Donald Tusk nie zdążył odpowiedzieć na pierwsze pytanie debaty wyborczej w TVP, bo przerwał mu gong. "Wiem, że czekaliście na inną debatę. Chciałem stanąć twarzą w twarz z Jarosławem Kaczyńskim. Niestety stchórzył" - powiedział na wstępie lider PO. Premier Mateusz Morawiecki pytał Tuska o "wazon ze złotem i srebrem", który miał dostać od Władimira Putina w 2010 r.
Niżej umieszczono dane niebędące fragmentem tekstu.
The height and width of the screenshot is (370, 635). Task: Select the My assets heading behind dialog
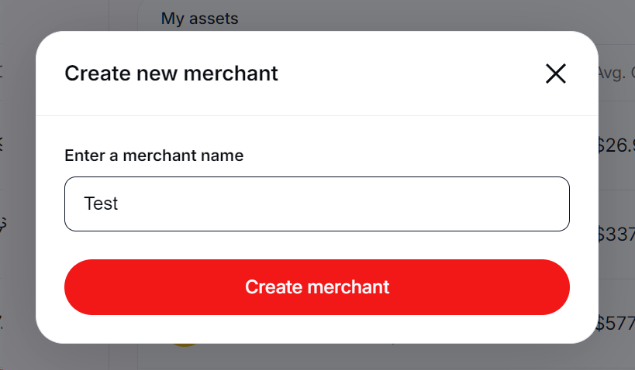(x=199, y=18)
W debacie wzięło udział sześcioro polityków.
W przedwyborczym pojedynku w TVP zmierzyli się: premier Mateusz Morawiecki (PiS), szef PO Donald Tusk, Joanna Scheuring-Wielgus (Lewica), Szymon Hołownia Z Trzeciej Drogi, Krzysztof Bosak z Konfederacji i Krzysztof Maj z Bezpartyjnych Samorządowców.
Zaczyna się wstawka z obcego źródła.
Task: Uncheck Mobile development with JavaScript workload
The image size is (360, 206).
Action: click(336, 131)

Pierwsze pytanie w debacie dotyczyło oceny europejskiego paktu migracyjnego. Jako pierwszy odpowiadał lider PO.
Po pierwsze, jestem tu dla państwa, możecie zobaczyć, że jestem taki, jak wy - mówił Donald Tusk.
Wiem, że czekaliście na inną debatę. Chciałem stanąć twarzą w twarz z Jarosławem Kaczyńskim. Niestety stchórzył - dodał były premier.
Chcę wykorzystać te siedem minut, które dostałem. Co do migracji. Słowo migracja oznacza dzisiaj największy skandal migracyjny... - zdążył powiedzieć Tusk, zanim skończył się czas przewidziany na jego odpowiedź.